Research student profile: Brendan Malone

Project title

Digital Soil Mapping: Whole soil profile predictions of soil properties at a consistent resolution across user-defined study areas and landscapes.

Project overview

My project aims to devise a methodology for the quantitative prediction of soil properties in both a lateral and vertical space. Using soil legacy data combined with geo-statistical modelling and digital soil mapping techniques, I hope to convey soil information in its true form: as a 3-dimensional entity.

At the moment, research has shown there is a need for quantitative soil information. In ‘big picture’ mentality, with an increasing world population there is and will be an increasing demand on soil resources to feed and clothe people. Therefore we need to come to grips with being able to get more from our soils but also use them in a sustainable fashion. Having an accurate snapshot of soil resources will provide the tools necessary for their monitoring, but will also determine where the best locations are for implementing agriculture and vice versa.

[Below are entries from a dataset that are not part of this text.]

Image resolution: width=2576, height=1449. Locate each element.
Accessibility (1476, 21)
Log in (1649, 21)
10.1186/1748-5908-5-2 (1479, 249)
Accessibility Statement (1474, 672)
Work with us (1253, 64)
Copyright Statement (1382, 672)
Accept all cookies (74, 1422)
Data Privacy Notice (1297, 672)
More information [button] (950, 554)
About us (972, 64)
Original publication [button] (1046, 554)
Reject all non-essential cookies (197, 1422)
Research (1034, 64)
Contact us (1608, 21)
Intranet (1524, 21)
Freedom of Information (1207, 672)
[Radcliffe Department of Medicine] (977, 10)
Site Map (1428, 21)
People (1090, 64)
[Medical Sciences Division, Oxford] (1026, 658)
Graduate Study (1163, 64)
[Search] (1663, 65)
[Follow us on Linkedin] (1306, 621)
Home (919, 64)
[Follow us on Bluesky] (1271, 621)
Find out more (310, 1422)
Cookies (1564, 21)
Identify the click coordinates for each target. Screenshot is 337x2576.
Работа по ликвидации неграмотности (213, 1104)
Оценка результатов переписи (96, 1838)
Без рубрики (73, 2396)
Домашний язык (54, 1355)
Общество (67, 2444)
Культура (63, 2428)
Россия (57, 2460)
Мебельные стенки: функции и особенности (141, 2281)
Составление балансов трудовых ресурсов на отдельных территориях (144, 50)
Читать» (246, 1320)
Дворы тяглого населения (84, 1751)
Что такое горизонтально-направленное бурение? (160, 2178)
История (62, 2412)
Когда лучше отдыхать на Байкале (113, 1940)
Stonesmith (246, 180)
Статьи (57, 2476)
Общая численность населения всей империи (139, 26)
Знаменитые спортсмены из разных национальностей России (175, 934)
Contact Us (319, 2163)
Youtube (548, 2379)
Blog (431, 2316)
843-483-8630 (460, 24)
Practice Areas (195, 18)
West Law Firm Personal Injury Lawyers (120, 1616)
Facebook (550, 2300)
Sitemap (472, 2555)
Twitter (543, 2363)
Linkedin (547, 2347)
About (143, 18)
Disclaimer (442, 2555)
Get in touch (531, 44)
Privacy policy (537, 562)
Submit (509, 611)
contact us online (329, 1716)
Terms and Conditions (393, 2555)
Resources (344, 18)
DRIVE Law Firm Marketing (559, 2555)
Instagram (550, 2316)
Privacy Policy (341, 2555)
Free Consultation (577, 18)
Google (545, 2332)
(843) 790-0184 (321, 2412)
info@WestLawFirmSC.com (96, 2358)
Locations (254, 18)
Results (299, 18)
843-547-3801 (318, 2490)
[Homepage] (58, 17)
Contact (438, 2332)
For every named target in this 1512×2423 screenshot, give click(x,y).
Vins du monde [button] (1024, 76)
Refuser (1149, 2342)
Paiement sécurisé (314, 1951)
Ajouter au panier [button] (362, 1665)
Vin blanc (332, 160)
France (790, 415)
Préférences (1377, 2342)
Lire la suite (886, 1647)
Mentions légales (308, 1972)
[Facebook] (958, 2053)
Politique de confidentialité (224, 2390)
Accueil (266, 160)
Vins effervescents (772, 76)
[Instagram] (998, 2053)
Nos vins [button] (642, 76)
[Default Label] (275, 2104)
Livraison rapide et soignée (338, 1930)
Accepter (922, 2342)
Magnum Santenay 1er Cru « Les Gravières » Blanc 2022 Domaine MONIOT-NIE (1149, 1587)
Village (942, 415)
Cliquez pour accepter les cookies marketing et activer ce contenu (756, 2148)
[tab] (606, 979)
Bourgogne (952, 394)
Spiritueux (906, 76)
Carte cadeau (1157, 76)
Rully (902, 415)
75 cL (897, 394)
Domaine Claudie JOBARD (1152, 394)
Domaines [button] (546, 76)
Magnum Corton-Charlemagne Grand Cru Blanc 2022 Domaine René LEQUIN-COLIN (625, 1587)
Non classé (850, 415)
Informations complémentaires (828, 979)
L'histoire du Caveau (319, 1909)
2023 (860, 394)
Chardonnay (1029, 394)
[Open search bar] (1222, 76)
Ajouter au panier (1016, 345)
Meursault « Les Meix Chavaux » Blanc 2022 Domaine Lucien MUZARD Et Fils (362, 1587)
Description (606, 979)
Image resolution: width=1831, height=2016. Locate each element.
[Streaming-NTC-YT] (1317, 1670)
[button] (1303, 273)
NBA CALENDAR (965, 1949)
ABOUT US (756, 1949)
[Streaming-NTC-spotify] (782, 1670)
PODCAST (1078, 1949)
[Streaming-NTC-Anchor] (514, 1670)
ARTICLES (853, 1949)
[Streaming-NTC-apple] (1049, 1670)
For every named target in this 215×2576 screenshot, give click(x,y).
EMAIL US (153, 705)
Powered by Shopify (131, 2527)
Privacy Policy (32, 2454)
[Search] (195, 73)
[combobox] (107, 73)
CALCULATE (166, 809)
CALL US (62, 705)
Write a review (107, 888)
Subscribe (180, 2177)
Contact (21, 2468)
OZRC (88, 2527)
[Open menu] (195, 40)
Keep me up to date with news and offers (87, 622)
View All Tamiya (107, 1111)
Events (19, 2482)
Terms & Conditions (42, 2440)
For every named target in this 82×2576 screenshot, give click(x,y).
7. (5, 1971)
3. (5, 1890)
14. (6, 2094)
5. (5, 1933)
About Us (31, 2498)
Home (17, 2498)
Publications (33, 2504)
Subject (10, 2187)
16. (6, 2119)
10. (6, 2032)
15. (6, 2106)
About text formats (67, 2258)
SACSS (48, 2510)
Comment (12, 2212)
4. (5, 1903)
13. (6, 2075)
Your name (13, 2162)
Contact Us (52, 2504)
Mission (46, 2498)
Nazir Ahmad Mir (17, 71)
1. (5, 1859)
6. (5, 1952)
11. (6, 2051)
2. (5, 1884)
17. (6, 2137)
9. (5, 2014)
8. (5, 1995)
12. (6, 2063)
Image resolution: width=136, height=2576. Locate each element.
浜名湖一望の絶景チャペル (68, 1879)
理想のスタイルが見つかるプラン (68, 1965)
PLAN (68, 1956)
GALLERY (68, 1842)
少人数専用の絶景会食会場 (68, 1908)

Previously, findings have demonstrated that digital soil mapping can effectively utilise legacy soil data to produce digital maps of both soil classes and properties. We need to take this to another level, where we are not only predicting in a spatial environment but also within a vertical space.

To tackle this project my research involves having a deep understanding of the principals of soil formation and why it varies in both a lateral and vertical space. This knowledge will form the backbone of all the modelling and geo-statistical work I will be undertaking.

In practice having a good knowledge of statistics and geo-spatial information systems will be imperative for handling and manipulating data. I will also need to have a working knowledge of number of associated software programs, and be proficient with computer programming language in order to implement the modelling procedures crucial for my studies.

If this methodology of soil prediction yields accurate and reliable results in the number of study areas I am using for this project, then there should be no problem in its distribution for others to implement at other locations. With programs such as the impending ‘Global Soil Map’, endeavouring to map the soil properties of the world at a 90m resolution or for government agencies wishing to update their soil databases, this project could provide the tools necessary for the implementation of these projects.

A more holistic benefit of having an accurate snapshot of soil resources is a greater understanding of soil and thus a better means of its sustainable management.


I am from Wagga Wagga, a regional town situated on the banks of the Murrumbidgee River in southern NSW. After completing my schooling (HSC) in 1997, I worked and travelled throughout Australia before settling in Sydney. In Sydney I worked and trained as an arborist prior to embarking upon tertiary studies. I am now a recent graduate (2008) from the University of Sydney where I attained a Bachelor of Science in Agriculture (Hons). In my final year, I specialised in the soil science stream, and submitted my thesis titled “The identification and characterisation of loessic soils and their spatial distribution around Mt Canobolas in the New South Wales Central Tablelands”.

I have been granted a Vice-Chancellor's Research Scholarship (VCRS) to supplement my PhD candidature at the University of Sydney.

I was on the Dean's list in 2007 and 2008, and was the recipient of the Brian G Davey Memorial Scholarship in Soil Science (2007) and the Belmore Scholarship (2006).


  • Odeh I, Bishop T, Malone B (2008) Modelling soil organic carbon dynamics under different crop production systems in north western NSW using the RothC model. In 'Proceedings of the ANZ Soils 2008: Soil - The Living Skin of Planet Earth conference'. Massey University Institute of Natural Resources, Palmerston North, NZ.